Signal Detection, Uncertainty, and Value of Information in Testing and Evaluating Detection Technologies

Principal Investigator: 
Performance Period: 
February 2017 to June 2018
Project Status: 
In Progress
Commercialization Status: 
N/A
Abstract: 
Many DHS components have the task of detecting illegal materials and people. Examples are: 
  1.  DNDO is charged with detecting radiological and nuclear materials out of regulatory control on route from their source or when entering the United States
  2. CBP is charged with detecting drugs and illegal individuals entering the United States
  3. The US Coast Guard attempts to detect and interdict smugglers and drug traffickers
  4. The TSA aims at detecting guns and explosives carried by passengers onto airplanes
Signal detection theory was developed to evaluate detection technologies and to optimize their performance. It is the main model/tool used in this project.

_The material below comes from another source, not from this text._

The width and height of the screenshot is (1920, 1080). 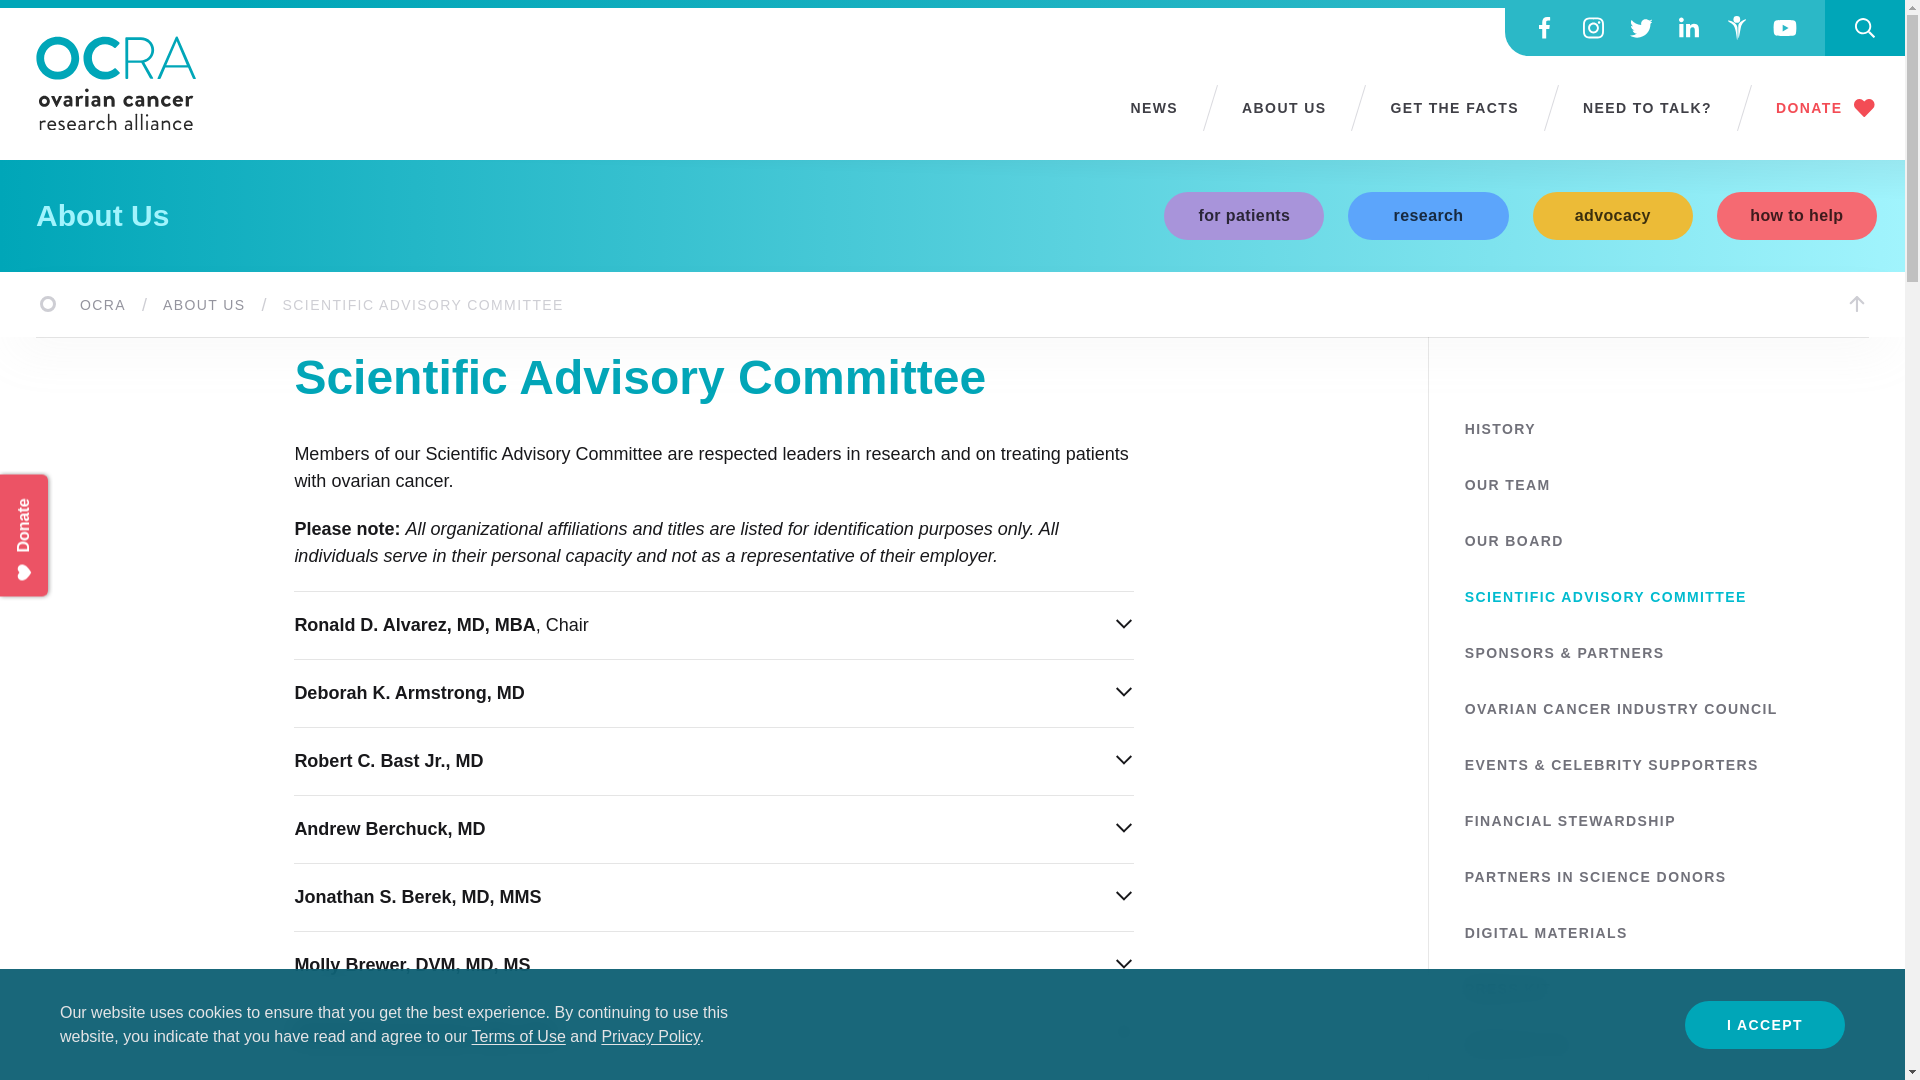 I want to click on Privacy Policy, so click(x=649, y=1036).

The project is a follow up on a relatively simple signal detection analysis to evaluate algorithms used by DNDO and CBP to detect radiological and nuclear materials at US Ports of Entry. This project lent support to new algorithms that drastically reduced the frequency of false alarms, while not leading to a reduction in detection rates. The follow up research concerned two questions:  What to do, when the false alarm rate and the detection rate are highly uncertain. The standard answer is:  Conduct more testing and evaluation to narrow down these rates. While this is often possible with false alarm rates (which are frequent and observable), the detection rates, especially of rare events remains uncertain, even with multiple tests. An important addition to signal detection theory is therefore a value of information analysis, which can provide an answer to the question: How much resources should be spent to reduce the uncertainties about the false alarm and the detection rate?